Reproduce the following rows verbatim, keeping every line unchanged.

Data extracted from a collection
################

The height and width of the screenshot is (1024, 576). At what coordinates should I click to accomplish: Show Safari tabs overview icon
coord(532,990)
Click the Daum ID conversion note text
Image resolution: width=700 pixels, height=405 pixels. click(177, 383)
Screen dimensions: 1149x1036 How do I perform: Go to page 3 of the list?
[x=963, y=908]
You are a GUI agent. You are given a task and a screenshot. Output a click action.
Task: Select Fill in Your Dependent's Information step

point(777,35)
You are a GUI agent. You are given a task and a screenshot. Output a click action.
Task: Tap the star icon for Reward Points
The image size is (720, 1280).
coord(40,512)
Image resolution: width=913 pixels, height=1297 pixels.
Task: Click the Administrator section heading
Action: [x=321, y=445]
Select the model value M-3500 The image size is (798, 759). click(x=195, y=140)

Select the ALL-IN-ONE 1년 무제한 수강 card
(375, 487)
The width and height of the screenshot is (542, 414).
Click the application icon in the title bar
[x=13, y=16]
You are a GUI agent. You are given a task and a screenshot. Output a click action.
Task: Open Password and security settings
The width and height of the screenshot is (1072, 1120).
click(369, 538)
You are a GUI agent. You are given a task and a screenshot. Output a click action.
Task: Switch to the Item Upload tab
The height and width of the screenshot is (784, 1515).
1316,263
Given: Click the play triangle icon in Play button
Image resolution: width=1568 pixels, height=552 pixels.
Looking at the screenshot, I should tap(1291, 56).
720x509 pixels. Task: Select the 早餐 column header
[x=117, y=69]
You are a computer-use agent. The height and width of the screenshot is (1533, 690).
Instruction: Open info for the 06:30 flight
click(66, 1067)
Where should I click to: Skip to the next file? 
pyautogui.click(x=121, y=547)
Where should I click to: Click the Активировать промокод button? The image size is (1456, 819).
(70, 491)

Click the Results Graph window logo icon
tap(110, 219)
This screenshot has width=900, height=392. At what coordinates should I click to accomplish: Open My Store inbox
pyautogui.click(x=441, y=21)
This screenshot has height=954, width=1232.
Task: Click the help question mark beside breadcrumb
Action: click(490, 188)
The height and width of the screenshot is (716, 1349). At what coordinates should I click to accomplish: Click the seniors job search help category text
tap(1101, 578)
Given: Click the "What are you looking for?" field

################

*Solution for this problem:*
The height and width of the screenshot is (1024, 576). At what coordinates should I click to accomplish: Show Safari tabs overview icon
coord(532,990)
Click the Daum ID conversion note text
Image resolution: width=700 pixels, height=405 pixels. click(177, 383)
Screen dimensions: 1149x1036 How do I perform: Go to page 3 of the list?
[x=963, y=908]
You are a GUI agent. You are given a task and a screenshot. Output a click action.
Task: Select Fill in Your Dependent's Information step

point(777,35)
You are a GUI agent. You are given a task and a screenshot. Output a click action.
Task: Tap the star icon for Reward Points
The image size is (720, 1280).
coord(40,512)
Image resolution: width=913 pixels, height=1297 pixels.
Task: Click the Administrator section heading
Action: [x=321, y=445]
Select the model value M-3500 The image size is (798, 759). click(x=195, y=140)

Select the ALL-IN-ONE 1년 무제한 수강 card
(375, 487)
The width and height of the screenshot is (542, 414).
Click the application icon in the title bar
[x=13, y=16]
You are a GUI agent. You are given a task and a screenshot. Output a click action.
Task: Open Password and security settings
The width and height of the screenshot is (1072, 1120).
click(369, 538)
You are a GUI agent. You are given a task and a screenshot. Output a click action.
Task: Switch to the Item Upload tab
The height and width of the screenshot is (784, 1515).
1316,263
Given: Click the play triangle icon in Play button
Image resolution: width=1568 pixels, height=552 pixels.
Looking at the screenshot, I should tap(1291, 56).
720x509 pixels. Task: Select the 早餐 column header
[x=117, y=69]
You are a computer-use agent. The height and width of the screenshot is (1533, 690).
Instruction: Open info for the 06:30 flight
click(66, 1067)
Where should I click to: Skip to the next file? 
pyautogui.click(x=121, y=547)
Where should I click to: Click the Активировать промокод button? The image size is (1456, 819).
(70, 491)

Click the Results Graph window logo icon
tap(110, 219)
This screenshot has width=900, height=392. At what coordinates should I click to accomplish: Open My Store inbox
pyautogui.click(x=441, y=21)
This screenshot has height=954, width=1232.
Task: Click the help question mark beside breadcrumb
Action: click(490, 188)
The height and width of the screenshot is (716, 1349). At what coordinates should I click to accomplish: Click the seniors job search help category text
tap(1101, 578)
Given: Click the "What are you looking for?" field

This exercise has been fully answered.